### Passage provided
════

Like many sliding uncontrollably down the barrel of 2020, I’ve found it genuinely hard to stay creative.
I make lists of things to practice on guitar, buy myself music books, listen to inspiring records, and then collapse into Netflix under the weight of it all. Before Moog’s latest modular synth showed up on my doorstep, I was beginning to think I didn’t like making my own music anymore.
With its 33 knobs, 21 buttons, and two metal switches, Moog Music’s Subharmonicon—a “semi-modular analog polyrhythmic synthesizer”—is a pandora’s box of sound that’s helped restore my musical energy. In the month or so I’ve had it around my studio, it’s the best way I’ve found to break out of sad folk songs.

════

### Collected material

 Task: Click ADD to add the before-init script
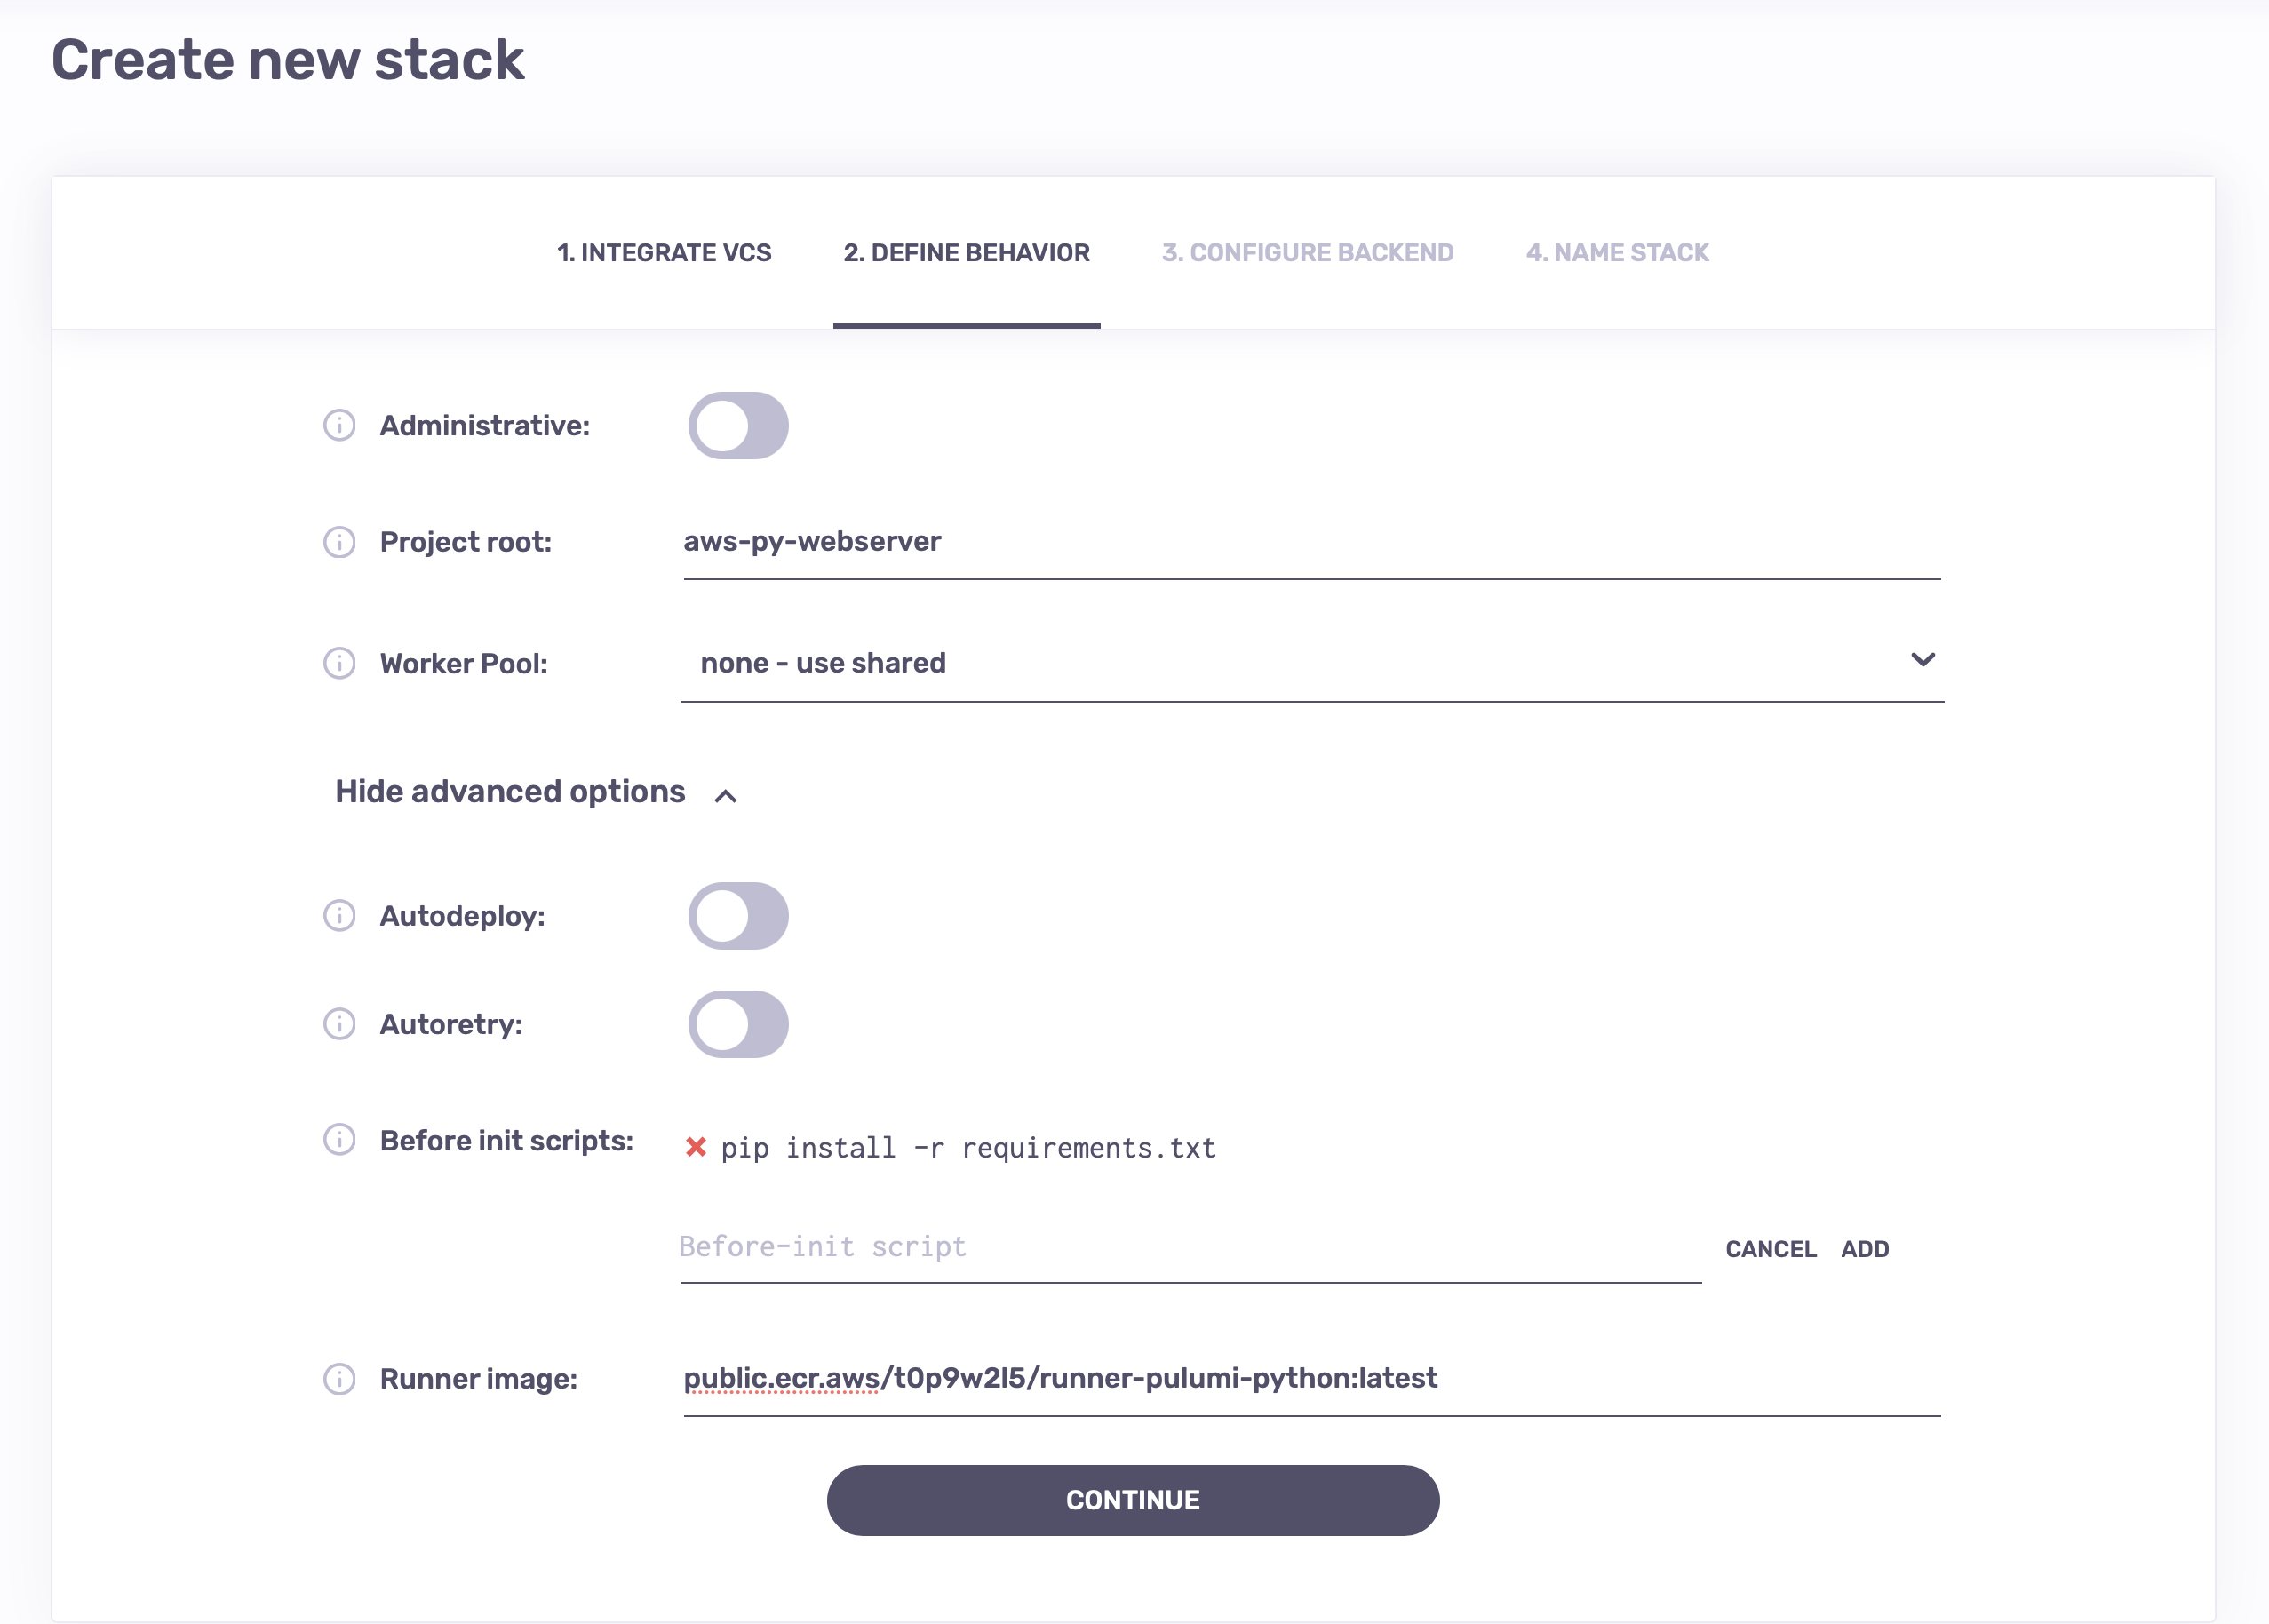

════

### Tasks to perform
1. Answer these questions from the Subharmonicon review, one line each:
(a) What does the writer collapse into after making lists, buying music books, and listening to records?
(b) How many knobs does the Subharmonicon have?
(c) About how long has the writer had the Subharmonicon in the studio?
2. Print the Subharmonicon review from "Like many sliding" to "sad folk songs.".
3. Write what comes next in the Subharmonicon review, starting after its last sentence.

### Results for the exercise
1.
(a) Netflix
(b) 33
(c) A month or so

2.
Like many sliding uncontrollably down the barrel of 2020, I’ve found it genuinely hard to stay creative.
I make lists of things to practice on guitar, buy myself music books, listen to inspiring records, and then collapse into Netflix under the weight of it all. Before Moog’s latest modular synth showed up on my doorstep, I was beginning to think I didn’t like making my own music anymore.
With its 33 knobs, 21 buttons, and two metal switches, Moog Music’s Subharmonicon—a “semi-modular analog polyrhythmic synthesizer”—is a pandora’s box of sound that’s helped restore my musical energy. In the month or so I’ve had it around my studio, it’s the best way I’ve found to break out of sad folk songs.

3.
It might look like (and cost as much as) a serious tool for nerdy enthusiasts, but like all of Moog’s best creations, the Subharmonicon could just as easily be labeled a toy. A single turn of a knob can lead to new sounds that excite the mind, even in the midst of pandemic-driven writers’ block. If you’re a musical person that’s flailing in the current darkness, it offers focus, unique rhythms, and the kind of stress release that only comes from playing a screeching analog synth.
The Subharmonicon is part of Moog Music’s Mother line of semi-modular synths. The family includes the Mother 32, the Drummer From Another Mother, the Grandmother, and the Matriarch. But this Mother entry didn’t get a Mom-themed name because it’s a mashup of two legendary synthesizers.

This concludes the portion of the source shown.